Lords debate heats up
Nick Clegg has urged MPs to back the Government's plans for reform of the House of Lords following reports that 100 rebel Conservatives have signed a letter opposing the proposals.
The Deputy Prime Minister was heckled by Tory MPs today as he insisted that change was needed to fix a "flawed institution".
The plans are coming under scrutiny in the House of Commons, ahead of tomorrow's key vote on the timetabling of the bill.
Speaking in the Commons, Mr Clegg said: "Nobody doubts the commitment and public service of many members of the House of Lords. But dedicated individuals cannot compensate for flawed institutions. And this bill is about fixing a flawed institution."
But a number of Tory MPs spoke out against the reforms in the Commons today, including Eleanor Laing.
She said: "We face the possibility that we might not be able to fully examine the bill here in the House of Commons because of a narrow timetable motion. And at the same time the Government is afraid of a referendum, afraid to ask the people.
"No constitutional convention, no referendum, no proper scrutiny in here. That... is not democracy"
Graham Brady also urged MPs to oppose the "appalling bill", which he said would lead to a "bizarre and opaque arrangement" for the second chamber.
Labour is backing a second reading of the bill, but will join up to 110 Tory backbenchers in opposing the programme motion limiting the amount of Commons time allocated to the bill.

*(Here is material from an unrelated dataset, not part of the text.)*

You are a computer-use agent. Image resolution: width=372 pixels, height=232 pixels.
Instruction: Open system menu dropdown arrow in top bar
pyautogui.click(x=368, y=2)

In their letter, Tory backbenchers including Ms Laing, Christopher Chope, Zac Goldsmith, Penny Mordaunt, Peter Lilley, Jesse Norman and Priti Patel suggested they were preparing to vote against a motion to cut the Commons debate on the legislation to 10 days.
Asked today whether any members of the Government failing to support the plans in the Commons would lose their jobs, the Prime Minister Official Spokesman said: "Let's wait and see what happens."
Among those Tory MPs oppositing the plans are Nicholas Soames, who has rebelled against the party only once before in his 29 years as an MP. Mr Soames has said that he is "appalled at the constitutional catastrophe" of the reforms.
Meanwhile Penny Mordaunt told Radio 4 the bill is a "dog's breakfast".
But Vince Cable hit back at criticism of the reforms, telling Sky News: "We’ve all agreed it’s got to be a predominantly elected chamber. There is genuine argument around detail, and it’s important that those details are got right, but there is absolutely no reason to argue that this causes fundamental problems for the Coalition. Indeed, all three parties should be working together on this.”
This morning the BBC's Norman Smith reported that would-be Conservative rebels who opposed the plan were being told to vote against the second reading of the Bill rather than the the programme motion.
Former speaker of the House of Commons Baroness Boothroyd today told Today on Radio 4 she wished the rebels "good luck", calling Coalition moves "blackmail".